WHAT IS REQUIRED »
Return every entry exactly as written.

[ENTRIES SUPPLIED — start]

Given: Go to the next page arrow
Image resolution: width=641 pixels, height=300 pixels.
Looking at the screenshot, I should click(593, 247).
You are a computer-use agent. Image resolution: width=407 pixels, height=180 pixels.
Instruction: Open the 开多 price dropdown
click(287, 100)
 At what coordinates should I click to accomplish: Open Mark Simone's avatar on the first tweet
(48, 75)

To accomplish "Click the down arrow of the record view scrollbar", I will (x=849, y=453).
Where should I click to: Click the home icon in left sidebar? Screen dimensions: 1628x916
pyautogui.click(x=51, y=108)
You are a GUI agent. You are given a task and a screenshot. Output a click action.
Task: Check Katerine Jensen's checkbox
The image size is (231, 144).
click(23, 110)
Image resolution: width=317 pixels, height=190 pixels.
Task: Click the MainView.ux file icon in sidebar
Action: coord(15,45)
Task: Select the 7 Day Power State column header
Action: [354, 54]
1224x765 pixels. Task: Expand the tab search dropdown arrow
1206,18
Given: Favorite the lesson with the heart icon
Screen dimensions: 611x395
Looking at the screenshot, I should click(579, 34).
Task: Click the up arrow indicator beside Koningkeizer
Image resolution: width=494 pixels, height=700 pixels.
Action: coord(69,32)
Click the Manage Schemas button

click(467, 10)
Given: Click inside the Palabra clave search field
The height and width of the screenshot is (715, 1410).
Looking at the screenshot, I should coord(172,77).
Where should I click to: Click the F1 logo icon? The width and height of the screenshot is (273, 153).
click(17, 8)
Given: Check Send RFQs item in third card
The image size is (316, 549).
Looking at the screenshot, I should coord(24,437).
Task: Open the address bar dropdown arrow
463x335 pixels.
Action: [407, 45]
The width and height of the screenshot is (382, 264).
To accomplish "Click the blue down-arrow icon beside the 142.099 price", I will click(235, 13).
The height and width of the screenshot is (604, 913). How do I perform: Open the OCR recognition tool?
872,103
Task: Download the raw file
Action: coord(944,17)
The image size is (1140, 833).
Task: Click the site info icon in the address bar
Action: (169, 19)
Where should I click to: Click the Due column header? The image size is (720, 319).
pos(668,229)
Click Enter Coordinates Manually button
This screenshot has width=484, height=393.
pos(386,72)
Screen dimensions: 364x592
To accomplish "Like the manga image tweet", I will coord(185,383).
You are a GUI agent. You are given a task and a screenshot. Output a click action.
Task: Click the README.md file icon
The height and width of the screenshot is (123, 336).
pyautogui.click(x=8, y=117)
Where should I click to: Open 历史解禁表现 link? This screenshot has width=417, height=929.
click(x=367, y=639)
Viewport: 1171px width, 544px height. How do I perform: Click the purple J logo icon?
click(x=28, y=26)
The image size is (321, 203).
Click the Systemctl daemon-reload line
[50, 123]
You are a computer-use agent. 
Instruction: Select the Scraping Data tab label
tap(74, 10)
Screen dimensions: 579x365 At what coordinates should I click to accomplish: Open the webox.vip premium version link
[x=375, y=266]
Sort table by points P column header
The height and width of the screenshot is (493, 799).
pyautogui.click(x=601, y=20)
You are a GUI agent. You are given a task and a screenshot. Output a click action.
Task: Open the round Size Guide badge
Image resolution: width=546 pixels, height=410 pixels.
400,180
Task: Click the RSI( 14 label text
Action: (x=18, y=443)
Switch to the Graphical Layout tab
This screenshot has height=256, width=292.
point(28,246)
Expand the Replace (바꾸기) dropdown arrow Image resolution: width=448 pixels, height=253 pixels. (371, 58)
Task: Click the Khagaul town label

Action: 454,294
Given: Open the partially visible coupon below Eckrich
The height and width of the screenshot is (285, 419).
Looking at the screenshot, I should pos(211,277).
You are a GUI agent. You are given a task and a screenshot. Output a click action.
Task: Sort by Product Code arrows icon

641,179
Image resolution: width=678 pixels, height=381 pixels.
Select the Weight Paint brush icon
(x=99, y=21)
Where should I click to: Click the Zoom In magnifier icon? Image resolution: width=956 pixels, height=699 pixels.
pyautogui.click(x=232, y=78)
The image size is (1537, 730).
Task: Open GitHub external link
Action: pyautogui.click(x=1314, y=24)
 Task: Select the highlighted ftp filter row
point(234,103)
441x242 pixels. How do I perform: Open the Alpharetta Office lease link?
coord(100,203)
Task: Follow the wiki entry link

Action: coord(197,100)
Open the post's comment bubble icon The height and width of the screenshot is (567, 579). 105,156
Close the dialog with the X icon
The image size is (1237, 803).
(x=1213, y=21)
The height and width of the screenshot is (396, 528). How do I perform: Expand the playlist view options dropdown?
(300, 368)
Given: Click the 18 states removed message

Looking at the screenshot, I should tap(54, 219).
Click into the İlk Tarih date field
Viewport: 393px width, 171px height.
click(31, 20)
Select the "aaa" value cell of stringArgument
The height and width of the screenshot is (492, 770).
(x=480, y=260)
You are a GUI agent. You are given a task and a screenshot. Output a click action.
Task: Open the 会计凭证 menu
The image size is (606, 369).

[ENTRIES SUPPLIED — finish]

TASK SOLUTION »
Given: Go to the next page arrow
Image resolution: width=641 pixels, height=300 pixels.
Looking at the screenshot, I should click(593, 247).
You are a computer-use agent. Image resolution: width=407 pixels, height=180 pixels.
Instruction: Open the 开多 price dropdown
click(287, 100)
 At what coordinates should I click to accomplish: Open Mark Simone's avatar on the first tweet
(48, 75)

To accomplish "Click the down arrow of the record view scrollbar", I will (x=849, y=453).
Where should I click to: Click the home icon in left sidebar? Screen dimensions: 1628x916
pyautogui.click(x=51, y=108)
You are a GUI agent. You are given a task and a screenshot. Output a click action.
Task: Check Katerine Jensen's checkbox
The image size is (231, 144).
click(23, 110)
Image resolution: width=317 pixels, height=190 pixels.
Task: Click the MainView.ux file icon in sidebar
Action: coord(15,45)
Task: Select the 7 Day Power State column header
Action: [354, 54]
1224x765 pixels. Task: Expand the tab search dropdown arrow
1206,18
Given: Favorite the lesson with the heart icon
Screen dimensions: 611x395
Looking at the screenshot, I should click(579, 34).
Task: Click the up arrow indicator beside Koningkeizer
Image resolution: width=494 pixels, height=700 pixels.
Action: coord(69,32)
Click the Manage Schemas button

click(467, 10)
Given: Click inside the Palabra clave search field
The height and width of the screenshot is (715, 1410).
Looking at the screenshot, I should coord(172,77).
Where should I click to: Click the F1 logo icon? The width and height of the screenshot is (273, 153).
click(17, 8)
Given: Check Send RFQs item in third card
The image size is (316, 549).
Looking at the screenshot, I should coord(24,437).
Task: Open the address bar dropdown arrow
463x335 pixels.
Action: [407, 45]
The width and height of the screenshot is (382, 264).
To accomplish "Click the blue down-arrow icon beside the 142.099 price", I will click(235, 13).
The height and width of the screenshot is (604, 913). How do I perform: Open the OCR recognition tool?
872,103
Task: Download the raw file
Action: coord(944,17)
The image size is (1140, 833).
Task: Click the site info icon in the address bar
Action: (169, 19)
Where should I click to: Click the Due column header? The image size is (720, 319).
pos(668,229)
Click Enter Coordinates Manually button
This screenshot has width=484, height=393.
pos(386,72)
Screen dimensions: 364x592
To accomplish "Like the manga image tweet", I will coord(185,383).
You are a GUI agent. You are given a task and a screenshot. Output a click action.
Task: Click the README.md file icon
The height and width of the screenshot is (123, 336).
pyautogui.click(x=8, y=117)
Where should I click to: Open 历史解禁表现 link? This screenshot has width=417, height=929.
click(x=367, y=639)
Viewport: 1171px width, 544px height. How do I perform: Click the purple J logo icon?
click(x=28, y=26)
The image size is (321, 203).
Click the Systemctl daemon-reload line
[50, 123]
You are a computer-use agent. 
Instruction: Select the Scraping Data tab label
tap(74, 10)
Screen dimensions: 579x365 At what coordinates should I click to accomplish: Open the webox.vip premium version link
[x=375, y=266]
Sort table by points P column header
The height and width of the screenshot is (493, 799).
pyautogui.click(x=601, y=20)
You are a GUI agent. You are given a task and a screenshot. Output a click action.
Task: Open the round Size Guide badge
Image resolution: width=546 pixels, height=410 pixels.
400,180
Task: Click the RSI( 14 label text
Action: (x=18, y=443)
Switch to the Graphical Layout tab
This screenshot has height=256, width=292.
point(28,246)
Expand the Replace (바꾸기) dropdown arrow Image resolution: width=448 pixels, height=253 pixels. (371, 58)
Task: Click the Khagaul town label

Action: 454,294
Given: Open the partially visible coupon below Eckrich
The height and width of the screenshot is (285, 419).
Looking at the screenshot, I should pos(211,277).
You are a GUI agent. You are given a task and a screenshot. Output a click action.
Task: Sort by Product Code arrows icon

641,179
Image resolution: width=678 pixels, height=381 pixels.
Select the Weight Paint brush icon
(x=99, y=21)
Where should I click to: Click the Zoom In magnifier icon? Image resolution: width=956 pixels, height=699 pixels.
pyautogui.click(x=232, y=78)
The image size is (1537, 730).
Task: Open GitHub external link
Action: pyautogui.click(x=1314, y=24)
 Task: Select the highlighted ftp filter row
point(234,103)
441x242 pixels. How do I perform: Open the Alpharetta Office lease link?
coord(100,203)
Task: Follow the wiki entry link

Action: coord(197,100)
Open the post's comment bubble icon The height and width of the screenshot is (567, 579). 105,156
Close the dialog with the X icon
The image size is (1237, 803).
(x=1213, y=21)
The height and width of the screenshot is (396, 528). How do I perform: Expand the playlist view options dropdown?
(300, 368)
Given: Click the 18 states removed message

Looking at the screenshot, I should tap(54, 219).
Click into the İlk Tarih date field
Viewport: 393px width, 171px height.
click(31, 20)
Select the "aaa" value cell of stringArgument
The height and width of the screenshot is (492, 770).
(x=480, y=260)
You are a GUI agent. You are given a task and a screenshot. Output a click action.
Task: Open the 会计凭证 menu
The image size is (606, 369).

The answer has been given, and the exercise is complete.